Let me take but one example of the fresh perspectives JGB provides on the teaching. One of the most critical of Gurdjieff’s ideas, and one of the hardest to realise, is that of “repairing the past.” In the talk “Understanding versus Knowing,” someone asks about the power of “I” to change the past. Bennett replies that the past leaves a trace, and by that we are connected with it. But the connection with the past is dynamic. He continues: “Suppose there is some incident in my past which I refuse to accept … by realizing “I did this” … That past event is in a state of tension with me and although it is past, I am certainly connected with it. If anything tends to remind me of it I shall be tense and upset … If you can once grasp the fact that the reality of anything is your connection with it, then you can see that if you change this connection then you change its reality” (288-289). In this context, “remorse is what enables you to be aware of the nature of your connection” (289)

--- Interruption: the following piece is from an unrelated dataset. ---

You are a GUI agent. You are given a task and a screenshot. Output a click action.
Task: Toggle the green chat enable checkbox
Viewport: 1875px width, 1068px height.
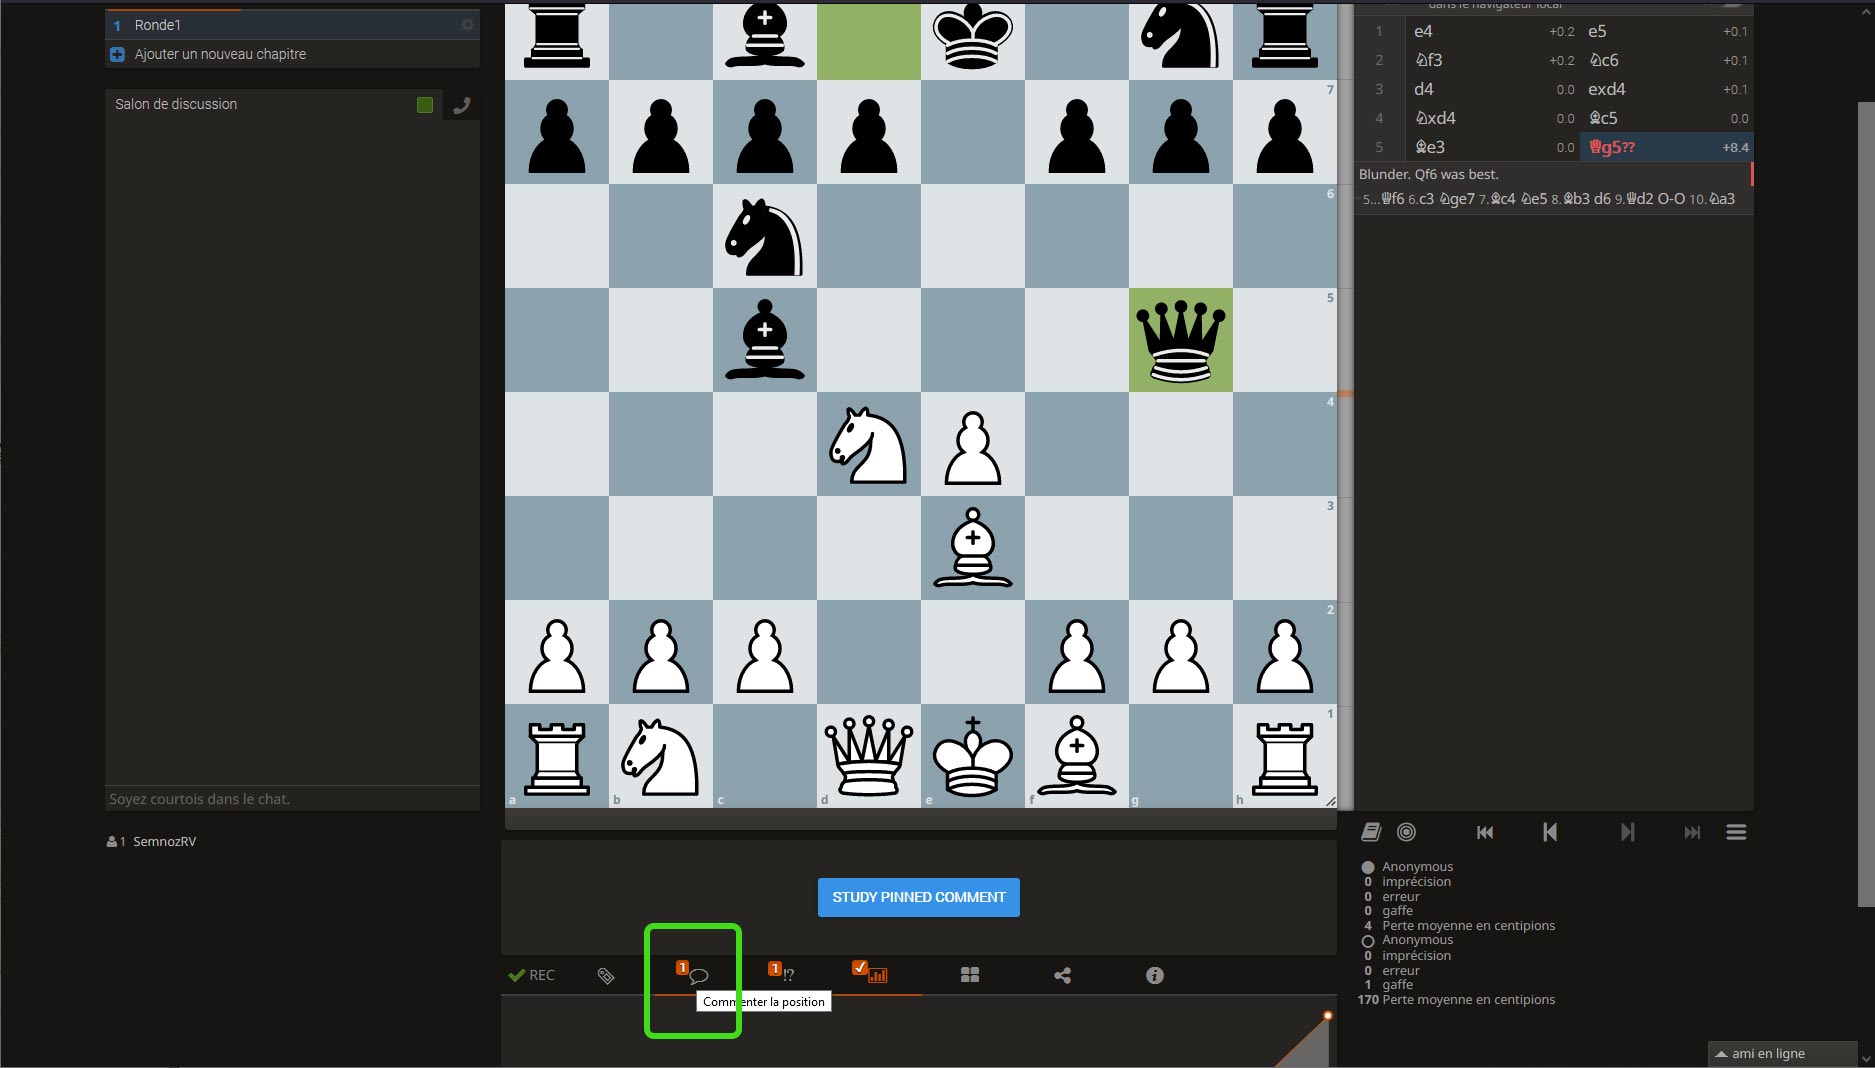[425, 105]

There are provocative and pregnant comments on most every page, e.g. “We men are not destined to be either angels or devils, we are destined for something more difficult than the task of a devil – which is a very hard one – because we have to be the representatives of God which is the hardest task of all” (40). There is a very useful exercise for helping one to remember oneself, blending will and focussed sensation, at pp. 245-246. I will not even attempt to set out a sample of these. Important comments on fear are found at pp.114, 125, 189, 290, 294 and 310 on something related to the fear of God. There are statements about Christ at pp. 161, 197 and 239. His interpretation of the teaching “Love your enemies” is profound (133). I would also draw attention to his comments on will (206-207).
When I was younger, there was a considerable extent to which I would fill my head with information. It did turn out to be useful, but for too long, somethng in me was too avid for it, and it could get in the way of lived experiences. It is not the quantity of the information, it is the quality that counts, and the application of it in life, to test and prove my learning, turning it into understanding. If you are seriously interested in the practical application of Gurdjieff’s ideas, this book would be most helpful, indeed.
Joseph Azize, 30 November 2019, St Andrew’s Day
The Djamichunatra at Coombe Springs was destroyed, in an arrogant act of barbarism, by Idries Shah, an action pointing the way to the future vandalism of his compatriots, the Taliban. As a spiritual teacher, Shah was a fake. As a selfish cynic, he was the genuine article. The Djamichunatra was one of the wonders of the world.